● **Selected passage**:
☆ ☆ ☆
Romney can see the finish line from South Carolina

January 12, 2012
By Michael Finnegan, John Hoeffel and Alana Semuels, Los Angeles Times
Reporting from Rock Hill, Columbia and Ridgeway,— A day after Mitt Romney‘s lopsided New Hampshire victory, the Republican presidential race shifted to South Carolina, where his rivals face possibly their last shot at stopping him from sealing the nomination.
Romney’s opponents are betting that a strongly conservative state with a large evangelical population will reject a former Massachusetts governor with a mixed record on social issues. But Romney is leading in polls here, and South Carolina appears ripe for Romney’s economic message. The state has regained less than a third of the 165,000 jobs it lost in the recession.Romney’s advertising in South Carolina has focused relentlessly on his pledge to revive the economy by shrinking government. It is a message he hopes will resonate not just with moderate Republicans in Myrtle Beach, Charleston and other coastal areas, but also with many of the conservative upstate evangelicals who dominate the GOP in South Carolina.

And even if evangelicals spurn him, his opponents are almost certain to carve up that vote, considerably enhancing Romney’s chances of winning the state.

So far, polls suggest, the race is Romney’s to lose, as even his rival Newt Gingrich conceded Wednesday.
☆ ☆ ☆
● **Dataset extract**:
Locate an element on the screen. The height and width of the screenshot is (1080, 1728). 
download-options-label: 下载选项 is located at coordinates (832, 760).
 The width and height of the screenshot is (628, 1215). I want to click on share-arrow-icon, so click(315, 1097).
☆ ☆ ☆
● **Directions**:
- a) According to the article on Romney and South Carolina, how many jobs did South Carolina lose in the recession?
- b) Reproduce the article on Romney and South Carolina from "Romney’s opponents are" up to and including "winning the state.".
- c) Resume the article on Romney and South Carolina at the point where it stops.

● **Answers given**:
- a) It lost 165,000 jobs, and it has regained less than a third of them.

- b)
Romney’s opponents are betting that a strongly conservative state with a large evangelical population will reject a former Massachusetts governor with a mixed record on social issues. But Romney is leading in polls here, and South Carolina appears ripe for Romney’s economic message. The state has regained less than a third of the 165,000 jobs it lost in the recession.Romney’s advertising in South Carolina has focused relentlessly on his pledge to revive the economy by shrinking government. It is a message he hopes will resonate not just with moderate Republicans in Myrtle Beach, Charleston and other coastal areas, but also with many of the conservative upstate evangelicals who dominate the GOP in South Carolina.

And even if evangelicals spurn him, his opponents are almost certain to carve up that vote, considerably enhancing Romney’s chances of winning the state.

- c)
“Look, let’s be clear: If Romney can win South Carolina, he’s probably going to be the nominee,” the former House speaker told MSNBC.

South Carolina’s six-man brawl opened with new assaults on Romney’s business record by Gingrich and Texas Gov. Rick Perry. Supporters of Romney, in turn, resumed airing a TV attack ad against Gingrich.

From Charleston Harbor to the northern hill country, theWhite House contenders scattered across South Carolina, braving rain all the way.

Local newscasts were crammed with scenes of the would-be presidents: Rep. Ron Paul of Texas whipping up “End the Fed!” cheers at a Columbia airplane hangar rally, Gingrich signing books in Spartanburg, Perry shaking hands at a Lizard’s Thicket diner in Lexington.

Former Utah Gov. Jon Huntsman Jr., who finished third in the New Hampshire primary, hopes to erode Romney’s support among moderates.